• Activity: The answer must be the full listing, repeated exactly.
__________________________________________________
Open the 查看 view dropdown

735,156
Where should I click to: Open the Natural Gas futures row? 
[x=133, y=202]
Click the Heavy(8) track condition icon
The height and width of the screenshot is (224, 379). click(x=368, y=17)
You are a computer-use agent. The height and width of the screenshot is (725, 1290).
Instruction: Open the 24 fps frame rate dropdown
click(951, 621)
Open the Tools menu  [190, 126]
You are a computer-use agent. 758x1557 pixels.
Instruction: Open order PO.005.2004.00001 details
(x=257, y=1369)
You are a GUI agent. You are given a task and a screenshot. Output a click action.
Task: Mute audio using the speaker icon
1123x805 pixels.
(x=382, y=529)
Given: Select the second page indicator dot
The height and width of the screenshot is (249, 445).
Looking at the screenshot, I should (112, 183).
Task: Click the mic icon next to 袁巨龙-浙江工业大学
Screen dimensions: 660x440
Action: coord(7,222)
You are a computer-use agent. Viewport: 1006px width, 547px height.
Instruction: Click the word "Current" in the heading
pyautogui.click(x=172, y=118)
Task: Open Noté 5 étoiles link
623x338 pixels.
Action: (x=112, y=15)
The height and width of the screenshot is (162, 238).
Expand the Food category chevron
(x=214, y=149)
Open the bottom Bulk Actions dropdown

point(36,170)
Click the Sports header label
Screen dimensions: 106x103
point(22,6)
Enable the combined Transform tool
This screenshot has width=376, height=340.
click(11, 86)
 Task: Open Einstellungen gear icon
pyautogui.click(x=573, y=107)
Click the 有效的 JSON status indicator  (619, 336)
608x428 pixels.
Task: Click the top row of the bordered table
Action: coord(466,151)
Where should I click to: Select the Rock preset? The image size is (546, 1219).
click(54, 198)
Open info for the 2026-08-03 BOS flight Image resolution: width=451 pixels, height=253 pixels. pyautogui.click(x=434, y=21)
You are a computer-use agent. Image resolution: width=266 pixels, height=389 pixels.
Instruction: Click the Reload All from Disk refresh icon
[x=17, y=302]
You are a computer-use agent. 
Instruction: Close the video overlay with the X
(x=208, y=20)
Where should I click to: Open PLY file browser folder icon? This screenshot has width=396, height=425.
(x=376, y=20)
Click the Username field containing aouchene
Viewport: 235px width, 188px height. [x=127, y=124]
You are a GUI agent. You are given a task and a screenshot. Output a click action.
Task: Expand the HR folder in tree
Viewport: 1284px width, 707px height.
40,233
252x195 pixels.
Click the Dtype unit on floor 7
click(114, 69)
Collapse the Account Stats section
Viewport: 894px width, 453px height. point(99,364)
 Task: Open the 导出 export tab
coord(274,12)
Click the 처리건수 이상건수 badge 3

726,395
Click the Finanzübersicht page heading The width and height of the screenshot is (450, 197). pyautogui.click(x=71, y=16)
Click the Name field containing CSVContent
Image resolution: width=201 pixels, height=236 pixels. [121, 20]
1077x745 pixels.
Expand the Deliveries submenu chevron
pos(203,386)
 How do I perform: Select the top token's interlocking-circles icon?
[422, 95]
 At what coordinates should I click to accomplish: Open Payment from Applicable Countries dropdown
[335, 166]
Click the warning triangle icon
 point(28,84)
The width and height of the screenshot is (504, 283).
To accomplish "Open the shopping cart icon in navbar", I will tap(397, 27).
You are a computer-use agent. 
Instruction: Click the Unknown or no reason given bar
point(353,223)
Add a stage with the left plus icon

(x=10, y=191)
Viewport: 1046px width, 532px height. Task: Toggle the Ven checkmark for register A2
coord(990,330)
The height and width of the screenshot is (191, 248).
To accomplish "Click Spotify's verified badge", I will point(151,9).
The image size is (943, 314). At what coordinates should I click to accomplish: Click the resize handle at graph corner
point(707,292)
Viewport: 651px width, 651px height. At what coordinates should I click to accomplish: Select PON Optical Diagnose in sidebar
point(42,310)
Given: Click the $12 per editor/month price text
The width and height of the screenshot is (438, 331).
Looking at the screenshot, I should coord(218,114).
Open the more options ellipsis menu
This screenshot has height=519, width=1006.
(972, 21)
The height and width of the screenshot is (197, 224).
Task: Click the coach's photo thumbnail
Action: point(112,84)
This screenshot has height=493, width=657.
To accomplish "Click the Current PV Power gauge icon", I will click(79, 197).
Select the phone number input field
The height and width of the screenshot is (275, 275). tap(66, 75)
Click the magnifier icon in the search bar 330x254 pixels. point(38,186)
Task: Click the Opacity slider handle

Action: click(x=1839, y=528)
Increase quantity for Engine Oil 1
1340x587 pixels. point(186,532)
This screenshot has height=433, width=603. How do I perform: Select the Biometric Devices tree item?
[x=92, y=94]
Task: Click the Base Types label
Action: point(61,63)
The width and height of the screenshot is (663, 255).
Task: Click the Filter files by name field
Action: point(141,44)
__________________________________________________
• Response:
Open the 查看 view dropdown

735,156
Where should I click to: Open the Natural Gas futures row? 
[x=133, y=202]
Click the Heavy(8) track condition icon
The height and width of the screenshot is (224, 379). click(x=368, y=17)
You are a computer-use agent. The height and width of the screenshot is (725, 1290).
Instruction: Open the 24 fps frame rate dropdown
click(951, 621)
Open the Tools menu  [190, 126]
You are a computer-use agent. 758x1557 pixels.
Instruction: Open order PO.005.2004.00001 details
(x=257, y=1369)
You are a GUI agent. You are given a task and a screenshot. Output a click action.
Task: Mute audio using the speaker icon
1123x805 pixels.
(x=382, y=529)
Given: Select the second page indicator dot
The height and width of the screenshot is (249, 445).
Looking at the screenshot, I should (112, 183).
Task: Click the mic icon next to 袁巨龙-浙江工业大学
Screen dimensions: 660x440
Action: coord(7,222)
You are a computer-use agent. Viewport: 1006px width, 547px height.
Instruction: Click the word "Current" in the heading
pyautogui.click(x=172, y=118)
Task: Open Noté 5 étoiles link
623x338 pixels.
Action: (x=112, y=15)
The height and width of the screenshot is (162, 238).
Expand the Food category chevron
(x=214, y=149)
Open the bottom Bulk Actions dropdown

point(36,170)
Click the Sports header label
Screen dimensions: 106x103
point(22,6)
Enable the combined Transform tool
This screenshot has width=376, height=340.
click(11, 86)
 Task: Open Einstellungen gear icon
pyautogui.click(x=573, y=107)
Click the 有效的 JSON status indicator  (619, 336)
608x428 pixels.
Task: Click the top row of the bordered table
Action: coord(466,151)
Where should I click to: Select the Rock preset? The image size is (546, 1219).
click(54, 198)
Open info for the 2026-08-03 BOS flight Image resolution: width=451 pixels, height=253 pixels. pyautogui.click(x=434, y=21)
You are a computer-use agent. Image resolution: width=266 pixels, height=389 pixels.
Instruction: Click the Reload All from Disk refresh icon
[x=17, y=302]
You are a computer-use agent. 
Instruction: Close the video overlay with the X
(x=208, y=20)
Where should I click to: Open PLY file browser folder icon? This screenshot has width=396, height=425.
(x=376, y=20)
Click the Username field containing aouchene
Viewport: 235px width, 188px height. [x=127, y=124]
You are a GUI agent. You are given a task and a screenshot. Output a click action.
Task: Expand the HR folder in tree
Viewport: 1284px width, 707px height.
40,233
252x195 pixels.
Click the Dtype unit on floor 7
click(114, 69)
Collapse the Account Stats section
Viewport: 894px width, 453px height. point(99,364)
 Task: Open the 导出 export tab
coord(274,12)
Click the 처리건수 이상건수 badge 3

726,395
Click the Finanzübersicht page heading The width and height of the screenshot is (450, 197). pyautogui.click(x=71, y=16)
Click the Name field containing CSVContent
Image resolution: width=201 pixels, height=236 pixels. [121, 20]
1077x745 pixels.
Expand the Deliveries submenu chevron
pos(203,386)
 How do I perform: Select the top token's interlocking-circles icon?
[422, 95]
 At what coordinates should I click to accomplish: Open Payment from Applicable Countries dropdown
[335, 166]
Click the warning triangle icon
 point(28,84)
The width and height of the screenshot is (504, 283).
To accomplish "Open the shopping cart icon in navbar", I will tap(397, 27).
You are a computer-use agent. 
Instruction: Click the Unknown or no reason given bar
point(353,223)
Add a stage with the left plus icon

(x=10, y=191)
Viewport: 1046px width, 532px height. Task: Toggle the Ven checkmark for register A2
coord(990,330)
The height and width of the screenshot is (191, 248).
To accomplish "Click Spotify's verified badge", I will point(151,9).
The image size is (943, 314). At what coordinates should I click to accomplish: Click the resize handle at graph corner
point(707,292)
Viewport: 651px width, 651px height. At what coordinates should I click to accomplish: Select PON Optical Diagnose in sidebar
point(42,310)
Given: Click the $12 per editor/month price text
The width and height of the screenshot is (438, 331).
Looking at the screenshot, I should coord(218,114).
Open the more options ellipsis menu
This screenshot has height=519, width=1006.
(972, 21)
The height and width of the screenshot is (197, 224).
Task: Click the coach's photo thumbnail
Action: point(112,84)
This screenshot has height=493, width=657.
To accomplish "Click the Current PV Power gauge icon", I will click(79, 197).
Select the phone number input field
The height and width of the screenshot is (275, 275). tap(66, 75)
Click the magnifier icon in the search bar 330x254 pixels. point(38,186)
Task: Click the Opacity slider handle

Action: click(x=1839, y=528)
Increase quantity for Engine Oil 1
1340x587 pixels. point(186,532)
This screenshot has height=433, width=603. How do I perform: Select the Biometric Devices tree item?
[x=92, y=94]
Task: Click the Base Types label
Action: point(61,63)
The width and height of the screenshot is (663, 255).
Task: Click the Filter files by name field
Action: point(141,44)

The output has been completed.